= Richard W. Winder =

Richard W. Winder (November 24, 1924 - May 11, 2015) was a mid-level leader in the Church of Jesus Christ of Latter-day Saints (LDS Church) for much of the last few decades prior to his death.

Born in Salt Lake City, Utah, Winder served as an LDS Church missionary in Czechoslovakia from 1948 to 1950.

Winder married Barbara W. Winder, who later served as general president of the LDS Church's Relief Society. They made their living by running Winder Dairy.

In the LDS Church, Winder served as a bishop, stake president and regional representative. Winder also served as president of the church's California San Diego Mission and as a counselor in the presidency of the Jordan River Utah Temple.

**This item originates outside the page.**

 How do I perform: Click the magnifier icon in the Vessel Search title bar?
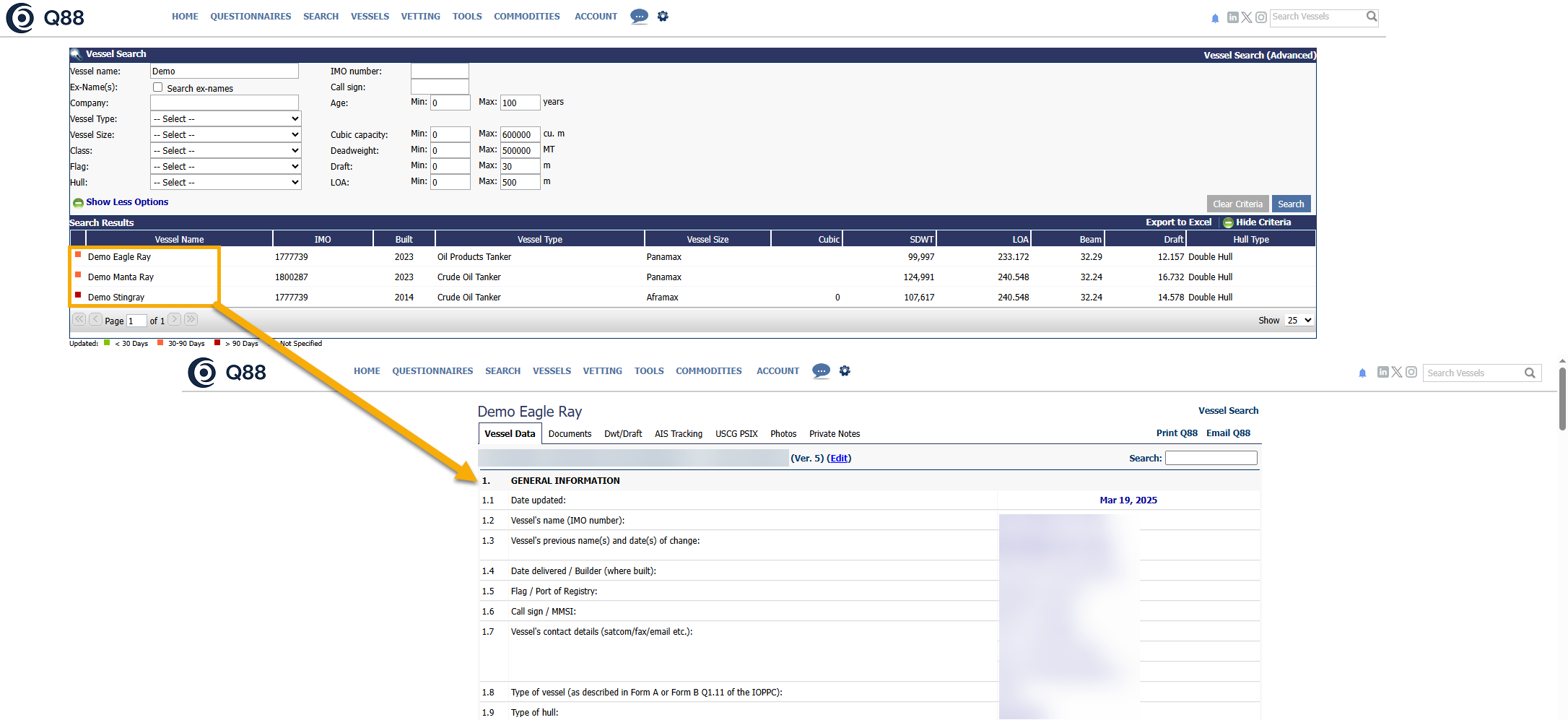pos(76,54)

In 1990, when the church's Czechoslovakia Mission was reorganized after the fall of communism, Winder was appointed as the president of that mission. He was serving in this capacity when Czechoslovakia split into the Czech Republic and Slovakia in 1993. Winder served as president of the mission over the two countries until July 1993.

From 1999 to 2002, Winder served as president of the Family and Church History Mission, which included missionaries in the Family History Library and the Church History Library and Archives.

Winder served as the first president of the rebuilt Nauvoo Illinois Temple from 2002 to 2004.